Opinion
Nos. 25547, 71-1249, 71-2305.
November 1, 1971. Rehearing Denied December 12, 1971.
Frederick L. Hetter, of Hetter, Glick Haviland, San Diego, Cal., for defendant-appellant.
Harry D. Steward, U.S. Atty., Stephen G. Nelson, Acting Chief, Crim. Div., R. Michael Bruney, Asst. U.S. Atty., San Diego, Cal., for plaintiff-appellee.
Appeal from the United States District Court for the Southern District of California.
The judgments of conviction are affirmed. Case No. 4272 (our No. 71-2305) involved the transporting in foreign commerce of a stolen automobile (United States to Mexico). Case No. 64 (our No. 25,547) and case No. 4271 (our No. 71-1249) involved the bringing into the United States from Mexico of aliens not entitled to entry.

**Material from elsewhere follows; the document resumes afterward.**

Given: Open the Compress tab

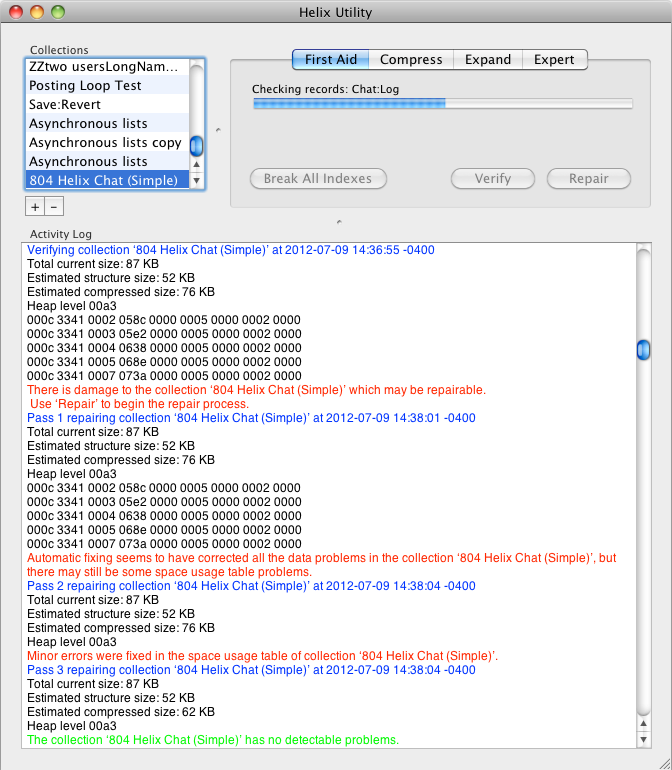Looking at the screenshot, I should (x=411, y=60).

There is abundant evidence of guilt beyond a reasonable doubt. But questions are raised as to whether the defendants were properly convicted according to applicable law.
It is asserted that there was error in returning some of the illegally entered aliens to Mexico who did not come back for the trial. Some did return. Apparently none of these aliens was interviewed by the defense before departure. The defense now asserts here that United States v. Mendez-Rodriguez, 9 Cir., 1971, 450 F.2d 1, is applicable. We think not in view of the fact the point was not raised in district court. Certainly we cannot call this after-thought plain error. Also, it should be observed that the aliens who did return were surely subject to being interviewed before taking the stand.
We reject the claim that the defendant was shoved out of Mexico at the demand of the United States, i.e., an improper extradition. That issue was tried out on a habeas corpus petition, No. 68-285-K, in the district court. We have examined the record and transcript in that case. It is true that the United States authorities had asked the authorities in Mexico to look for the stolen car in Mexico, and they found the defendant with the car. The Mexican authorities simply deported him. On the record, there was no demand by the United States for his return.
The point about delays on the appeal are without merit. No showing of prejudice is made or could be made here. Urquidi v. United States, 371 F.2d 654 (9 Cir. 1967).
On the record here, the contention of defendant that his confession was improperly admitted is without merit.
Any other result than that obtained in the trial court would have been a bad miscarriage of justice.